● **TEXT**:
##############################
Big Data forces to view data mathematically (e.g., measures, values distribution) first and
establish a context for it later. For instance, how can researchers use statistical tools and
computer technologies to identify meaningful patterns of information? How shall significant data
correlations be interpreted? What is the role of traditional forms of scientific theorizing and
analytic models in assessing data? What you really want to be doing is looking at the whole data
set in ways that tell you things and answers questions that you’re not asking [2][3]. All these
questions call for well-adapted infrastructures that can efficiently organize data, evaluate and
optimize queries, and execute algorithms that require important computing and memory
resources. With the evolution towards the cloud, data management requirements have to be
revisited [4][5]. In such setting, it is possible to exploit parallelism for processing data, and
thereby increasing availability and storage reliability thanks to replication. Organizing Big Data
in persistence supports (cache, main memory or disk), dispatching processes, producing and
delivering results implies having efficient and well-adapted data management infrastructures.
##############################
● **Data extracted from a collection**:
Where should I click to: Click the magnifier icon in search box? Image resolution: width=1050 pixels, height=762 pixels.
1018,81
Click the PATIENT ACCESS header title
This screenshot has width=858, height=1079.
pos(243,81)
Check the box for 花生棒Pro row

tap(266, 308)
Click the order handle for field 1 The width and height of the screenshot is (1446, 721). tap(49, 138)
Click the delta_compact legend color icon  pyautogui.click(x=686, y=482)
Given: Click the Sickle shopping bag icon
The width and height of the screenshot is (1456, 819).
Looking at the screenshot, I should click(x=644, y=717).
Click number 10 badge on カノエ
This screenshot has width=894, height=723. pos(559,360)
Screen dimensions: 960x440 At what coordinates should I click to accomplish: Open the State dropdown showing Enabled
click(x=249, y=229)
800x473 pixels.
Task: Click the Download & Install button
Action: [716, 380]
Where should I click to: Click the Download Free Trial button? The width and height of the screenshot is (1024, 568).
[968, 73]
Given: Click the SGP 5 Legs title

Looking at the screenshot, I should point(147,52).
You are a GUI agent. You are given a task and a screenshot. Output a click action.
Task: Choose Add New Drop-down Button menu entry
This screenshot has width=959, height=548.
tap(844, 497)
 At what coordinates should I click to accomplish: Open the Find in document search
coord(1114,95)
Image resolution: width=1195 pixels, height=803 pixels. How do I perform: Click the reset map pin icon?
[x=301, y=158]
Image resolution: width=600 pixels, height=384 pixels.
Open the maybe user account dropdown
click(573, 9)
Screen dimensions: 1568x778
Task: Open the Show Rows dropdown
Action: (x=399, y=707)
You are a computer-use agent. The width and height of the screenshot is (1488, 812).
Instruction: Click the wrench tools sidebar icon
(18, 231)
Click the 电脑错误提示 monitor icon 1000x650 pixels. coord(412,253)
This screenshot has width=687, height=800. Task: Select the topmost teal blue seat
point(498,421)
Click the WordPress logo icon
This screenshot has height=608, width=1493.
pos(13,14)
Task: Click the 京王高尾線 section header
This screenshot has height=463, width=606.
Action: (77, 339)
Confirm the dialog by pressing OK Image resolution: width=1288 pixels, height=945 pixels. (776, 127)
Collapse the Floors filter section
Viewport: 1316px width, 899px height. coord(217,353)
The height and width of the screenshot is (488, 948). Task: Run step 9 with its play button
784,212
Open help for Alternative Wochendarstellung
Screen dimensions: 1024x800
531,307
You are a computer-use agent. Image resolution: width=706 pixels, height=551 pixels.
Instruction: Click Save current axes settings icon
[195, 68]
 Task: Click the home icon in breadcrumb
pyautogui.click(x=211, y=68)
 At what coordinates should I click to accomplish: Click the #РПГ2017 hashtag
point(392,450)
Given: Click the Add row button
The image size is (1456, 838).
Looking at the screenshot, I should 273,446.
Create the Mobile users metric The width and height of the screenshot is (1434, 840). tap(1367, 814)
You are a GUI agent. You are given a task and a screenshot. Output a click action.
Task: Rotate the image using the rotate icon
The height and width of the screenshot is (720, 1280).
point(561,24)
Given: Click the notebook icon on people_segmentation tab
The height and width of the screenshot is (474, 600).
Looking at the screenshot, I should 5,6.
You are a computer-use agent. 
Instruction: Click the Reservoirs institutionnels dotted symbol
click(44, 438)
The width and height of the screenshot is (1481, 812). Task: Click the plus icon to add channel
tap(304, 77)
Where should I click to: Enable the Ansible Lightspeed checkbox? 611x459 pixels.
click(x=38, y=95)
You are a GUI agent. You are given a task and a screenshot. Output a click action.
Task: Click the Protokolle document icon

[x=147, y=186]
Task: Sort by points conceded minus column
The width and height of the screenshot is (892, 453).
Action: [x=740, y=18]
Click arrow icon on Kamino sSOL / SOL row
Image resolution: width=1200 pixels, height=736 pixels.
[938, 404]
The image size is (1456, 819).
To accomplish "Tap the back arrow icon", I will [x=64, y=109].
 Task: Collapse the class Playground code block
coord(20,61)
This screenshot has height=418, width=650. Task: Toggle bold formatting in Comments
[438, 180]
##############################
● **WORK TO COMPLETE**:
a: Answer the following from the Big Data text:
(i) What does Big Data force one to do first, before establishing a context for data?
(ii) With the evolution towards the cloud, what has to be revisited?
(iii) Which persistence supports are named in parentheses?
b: Put the entries into a JSON list of strings, starting with the line that contains "Click the order" and going on through the line that contains "Looking at the screenshot, I should click(x=644, y=717).". Use one string per line and omit blank lines.

● **TASK SOLUTIONS**:
a:
(i) View data mathematically (e.g., measures, values distribution).
(ii) Data management requirements.
(iii) Cache, main memory or disk.

b:
[
  "Click the order handle for field 1 The width and height of the screenshot is (1446, 721). tap(49, 138)",
  "Click the delta_compact legend color icon  pyautogui.click(x=686, y=482)",
  "Given: Click the Sickle shopping bag icon",
  "The width and height of the screenshot is (1456, 819).",
  "Looking at the screenshot, I should click(x=644, y=717)."
]